При этом слове я вздрогнул. Мой гувернер, который считался моим отцом, он, который беспрестанно учил меня скромности и смирению, — он в переписке с самой королевой!

«Последнее письмо королевы! — воскликнула Перонетта, видимо пораженная не тем, что это письмо от королевы, а лишь тем, что оно оказалось на дне колодца. — Но как же оно попало туда?»

«Случай, Перонетта, престранный случай! Входя к себе, я отворил дверь, и так как окно было тоже открыто, поднялся ветер; и вот я вижу бумагу, которая летит через комнату; я ее узнаю — это письмо королевы; крича во весь голос, я подбегаю к окну; бумага кружится в воздухе и мгновенно падает прямо в колодец».

«Ну что ж, — сказала Перонетта, — если письмо упало в колодец, это все равно, что оно сожжено, и поскольку королева сжигает свои письма всякий раз, как приезжает сюда…»

— Всякий раз, как приезжает сюда. Значит, женщина, приезжавшая каждый месяц, была королевой, — перебил сам себя узник.

— Да, — кивнул головой Арамис.

— «Конечно, конечно, — продолжал гувернер, — но в этом письме содержались инструкции; как же мне выполнять их теперь?»

«Напишите немедленно королеве, расскажите ей все, как оно было в действительности, и она пришлет вам второе письмо взамен этого».

«Написать королеве! Но она никогда не поверит, что случилось такое необыкновенное происшествие, она решит, что я захотел оставить это письмо у себя, вместо того чтобы возвратить, подобно всем остальным; она решит, что я захотел использовать его как оружие, а кардинал Мазарини до такой степени… Этот итальянский дьявол способен на все, он способен при первом же мелькнувшем у него подозрении приказать, чтобы нас отравили».

Арамис улыбнулся, чуть-чуть кивнув головой.

— «Ведь вы знаете, Перонетта, до чего они недоверчивы, когда дело идет о Филиппе». Филипп — имя, которым меня называли, — прервал сам себя узник.

«В таком случае раздумывать нечего, — сказала Перонетта, — нужно найти кого-нибудь, кто спустился бы в колодец».

«Да, но тот, кто полезет вниз за бумагою, поднимаясь наверх, прочитает ее».

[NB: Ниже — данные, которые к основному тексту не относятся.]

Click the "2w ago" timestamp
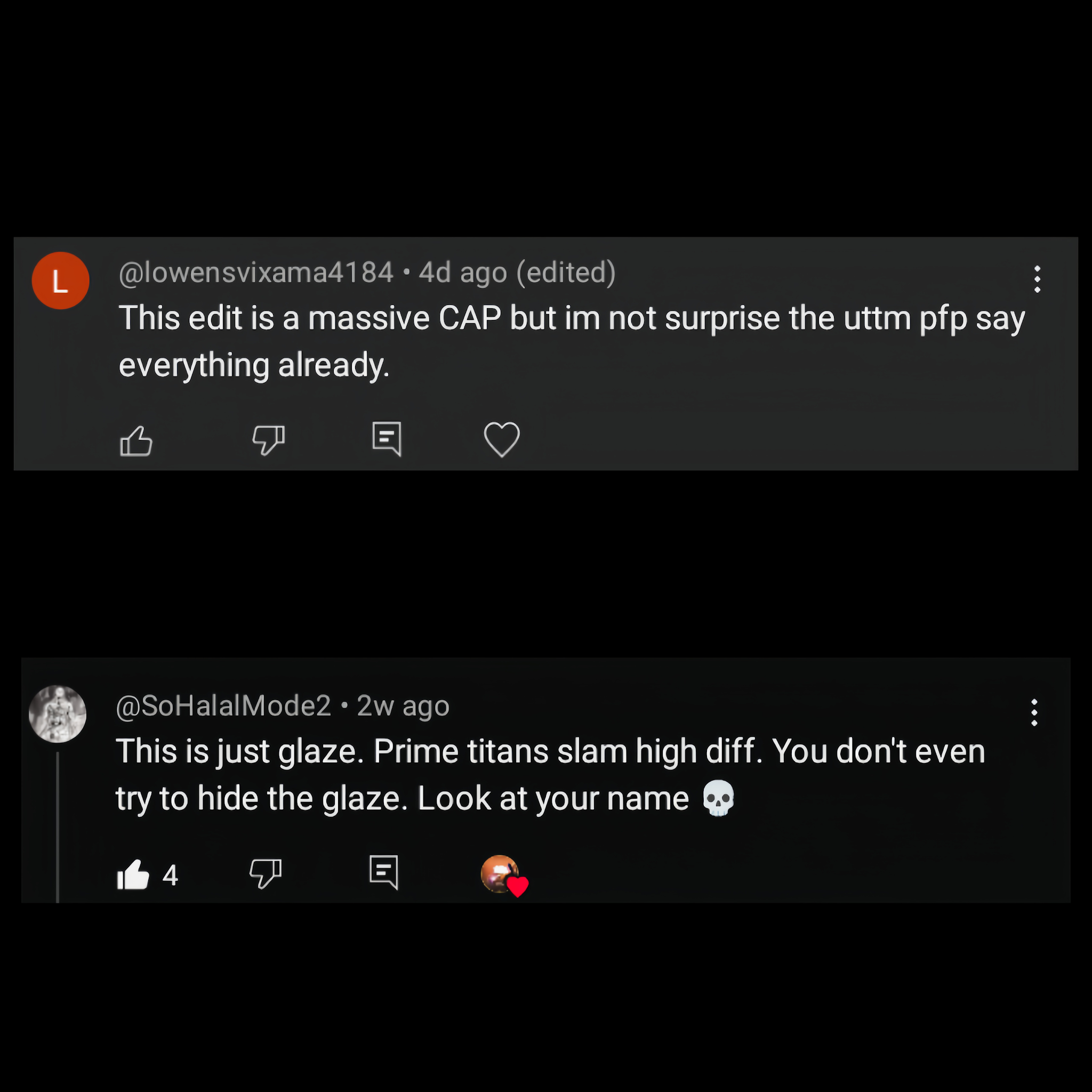 403,705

«Ну что ж, раз так, найдем в деревне такого, кто не умеет читать, и вы сможете быть совершенно спокойны».

«Допустим. Но тот, кто согласится спуститься в колодец, догадается, насколько важна бумага, ради которой мы рискуем человеческой жизнью. И все же, Перонетта, вы подали мне хорошую мысль; да, да… кто-то должен спуститься на дно, и этот кто-то буду я сам».

Но, услышав его слова, Перонетта разразилась слезами и восклицаниями; она так настойчиво молила старого дворянина не делать этого, что в конце концов добилась от него обещания, что он отправится на поиски лестницы, достаточно длинной, чтобы можно было спуститься в колодец; что же до нее, Перонетты, то она немедленно пустится в путь и пойдет на ферму, где и отыщет какого-нибудь смелого парня, которому скажет, что в колодец упала драгоценность, завернутая в бумагу, и поскольку бумага, заметил мой гувернер, намокая, разворачивается в воде, для этого парня не будет ничего неожиданного, когда он найдет письмо в развернутом виде.